Will a New Global Reserve Currency Threaten the Dollars’ domination? The short anwser is YES!
There is a rising discussion surrounding the potential emergence of a new currency backed by the BRICS nations—Brazil, Russia, India, China, and South Africa—with the intention of challenging the supremacy of the US dollar as the global reserve standard.
The driving force for exploring an alternative global currency has been fueled by mounting concerns over the weaponization of the U.S. dollar through the imposition of sanctions and engagement in trade wars. Many nations are actively seeking increased autonomy from the U.S. dollar-centric financial system. Exploring the factors supporting the status of the U.S. dollar as the world’s predominant reserve currency is imperative in understanding this evolving landscape.
Following the conclusion of World War II, the Allies convened and designated the U.S. dollar as the primary global reserve currency, pegging it to gold at a rate of $35 per ounce. However, in 1971, the dollar was detached from gold due to insufficient U.S. gold reserves, marking its transition into fiat money. Subsequently, U.S. Secretary of State Henry Kissinger played a pivotal role in establishing the petrodollar system during discussions with King Faisal of Saudi Arabia. In this arrangement, the United States committed to providing military support, and in return, the Organization of the Petroleum Exporting Countries agreed to denominate oil globally in US dollars. This mechanism created a synthetic demand, as nations purchasing oil needed U.S. dollars, reinforcing the supremacy of the U.S. dollar.
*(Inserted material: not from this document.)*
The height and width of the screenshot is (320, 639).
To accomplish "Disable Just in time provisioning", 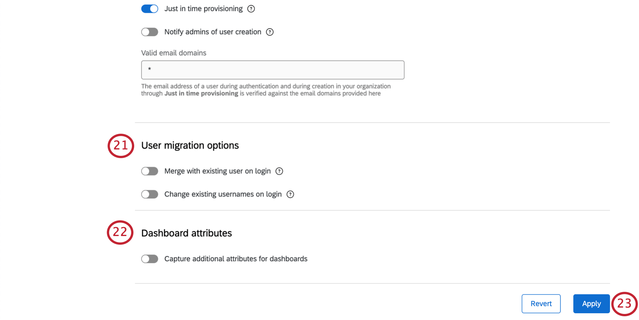I will click(x=150, y=9).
Nonetheless, signs indicate that the era of dollar dominance may be waning. In 2021, Saudi Arabia and Russia solidified a military cooperation agreement, diminishing the exclusive role of the U.S. as the primary protector of the Saudi Kingdom. During the World Economic Forum in Davos in late 2023, Saudi Arabia’s Finance Minister Mohammed Al-Jadaan announced a shift in policy, expressing openness to trading in currencies beyond the U.S. dollar while marking a departure from a practice maintained for nearly five decades. These developments signal a potential shift towards de-dollarization.
According to the World Gold Council, the initial two months of this year witnessed substantial gold acquisitions, with notable purchases coming from Singapore at 51.4 tons, Turkey at 45.5 tons, China at 39.8 tons, Russia with 31.1 tons, and India collecting 2.8 tons. This trend strongly suggests that BRICS nations are accumulating gold reserves in preparation for the establishment of their proposed currency, with countries like Turkey, among others, expressing interest in BRICS membership.
Concurrently, there is a discernible decrease in the share of US dollars held by central banks, as indicated by the Currency Composition of Official Foreign Exchange Reserves. This strategic realignment underlines a global repositioning as nations brace themselves for an impending shift in the international monetary system.
For decades, the U.S. has held the status of global dominance. However, the BRICS nations, encompassing over 40 percent of the world’s population and boasting an aggregated global GDP of 31.5 percent, have now surpassed a collective GDP of 30.7 percent comprising the United States, Canada, France, Germany, Italy, Japan, and the United Kingdom. This numerical strength raises the possibility of the BRICS nations achieving self-sufficiency, engaging in trade among themselves with diminished reliance on the United States. This prospect aligns with China’s expansive Belt and Road Initiative, a monumental infrastructure project aimed at linking Asia, Africa, Europe, and South America, conspicuously excluding the U.S.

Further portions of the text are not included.